REQUIRED ACTION:
Among the lines below, return each one that contains the word "Switch".

────────────────

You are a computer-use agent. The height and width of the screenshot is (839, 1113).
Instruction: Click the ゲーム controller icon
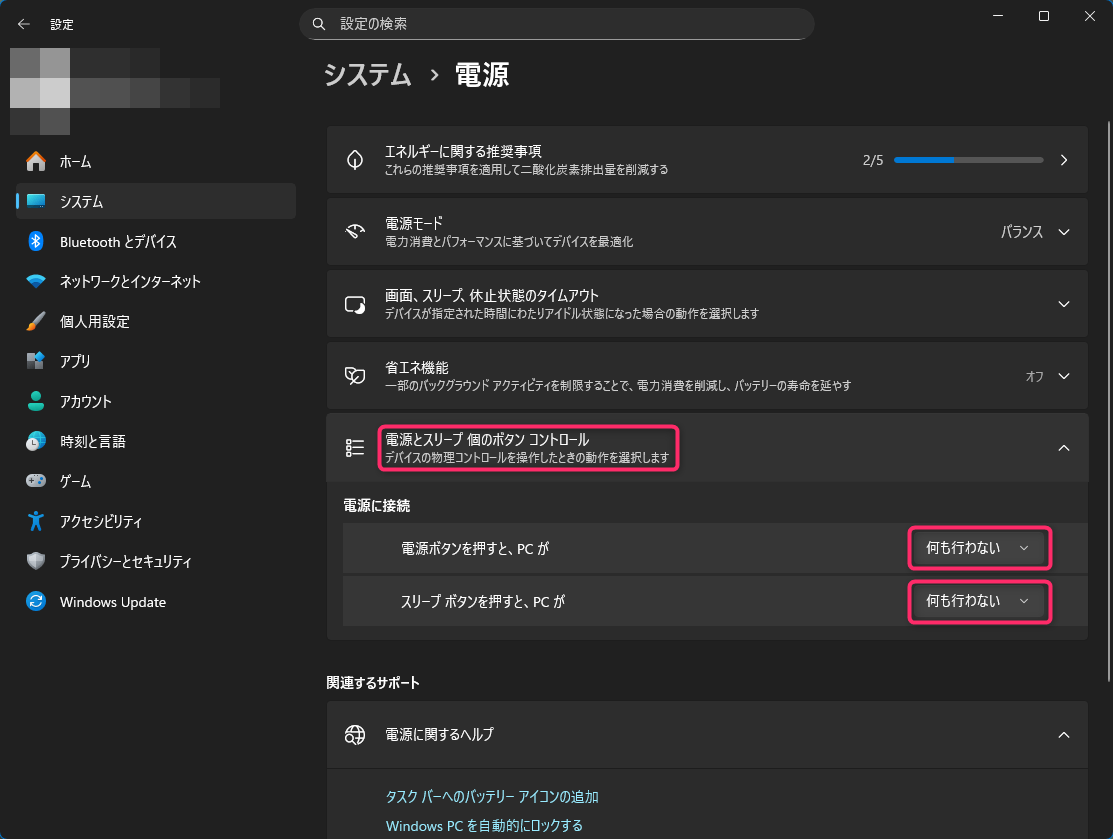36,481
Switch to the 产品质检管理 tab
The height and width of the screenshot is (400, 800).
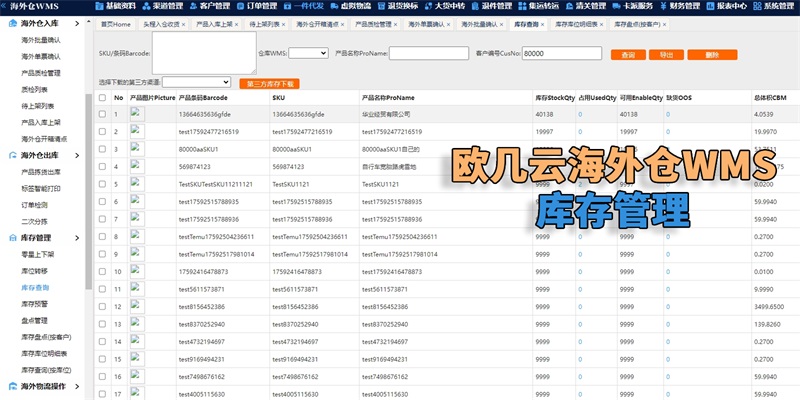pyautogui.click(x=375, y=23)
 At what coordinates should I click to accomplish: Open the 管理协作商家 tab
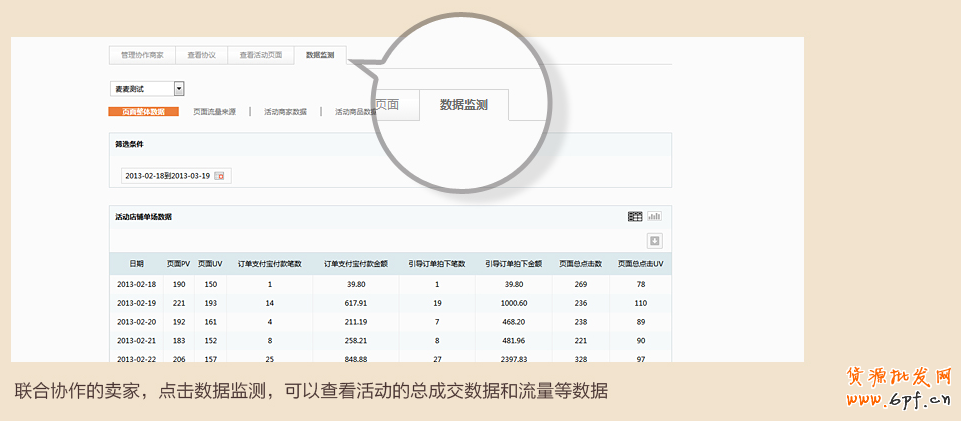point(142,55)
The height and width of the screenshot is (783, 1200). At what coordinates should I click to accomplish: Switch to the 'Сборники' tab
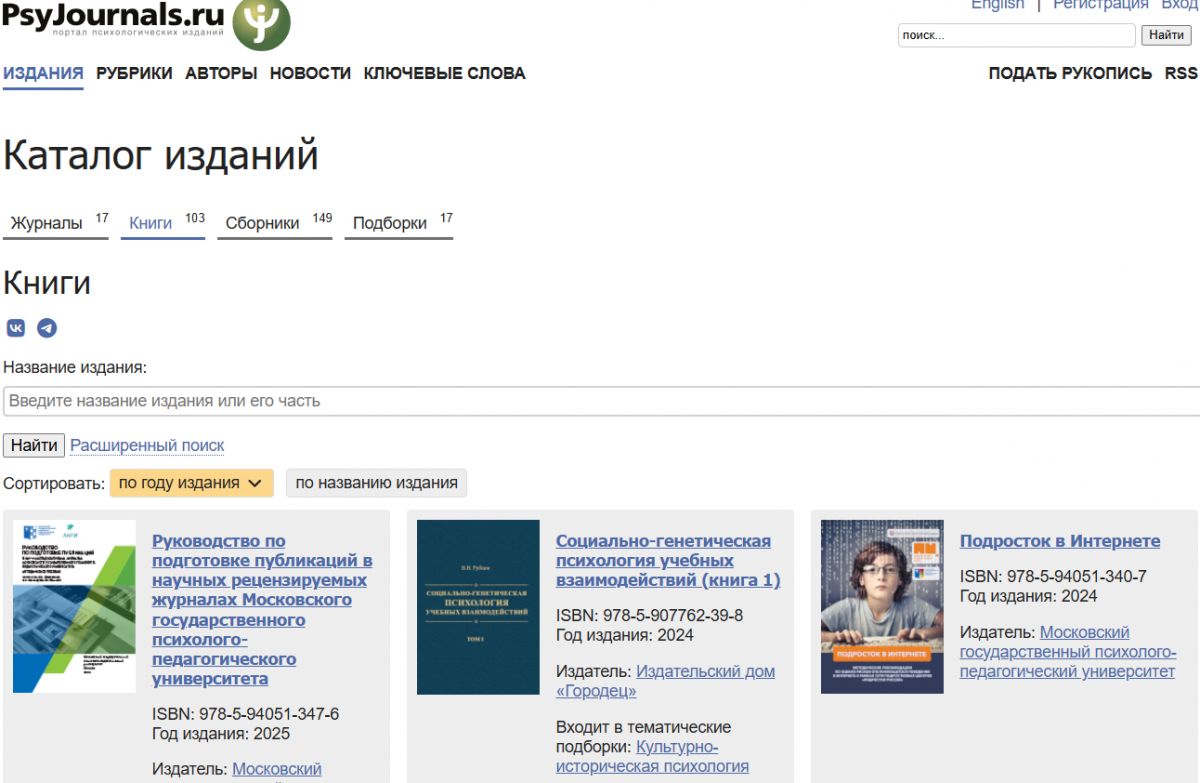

────────────────

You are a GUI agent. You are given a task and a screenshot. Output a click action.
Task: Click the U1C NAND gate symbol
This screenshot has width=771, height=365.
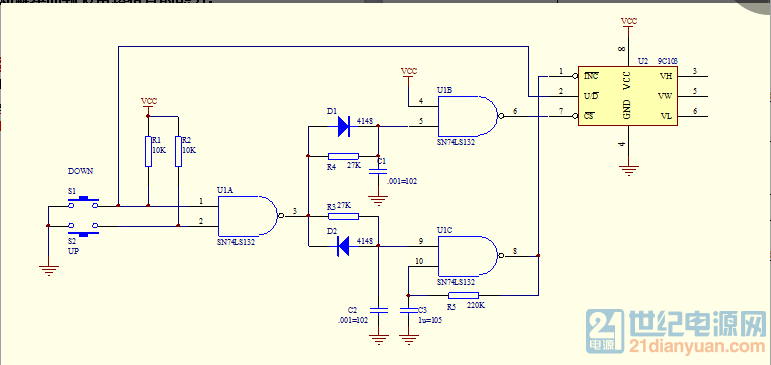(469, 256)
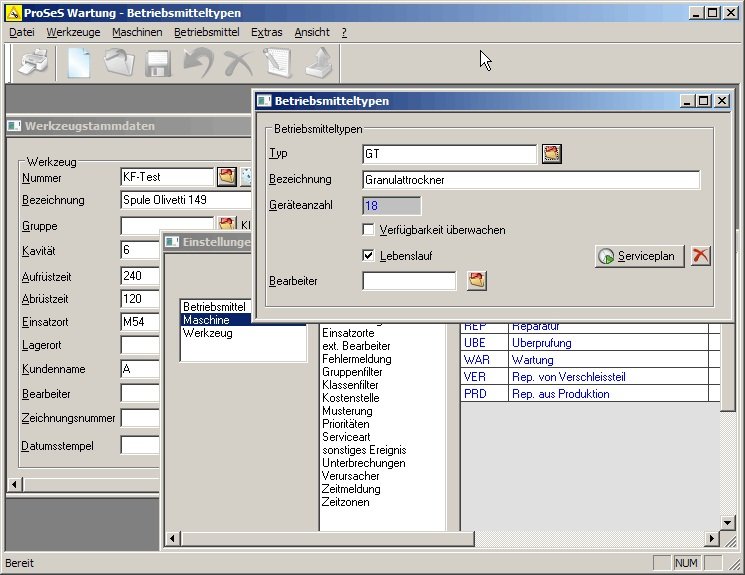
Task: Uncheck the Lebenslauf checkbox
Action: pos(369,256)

────────────────

EXERCISE RESPONSE:
Switch to the 产品质检管理 tab
The height and width of the screenshot is (783, 1200). At what coordinates should I click to accomplish: Switch to the 'Сборники' tab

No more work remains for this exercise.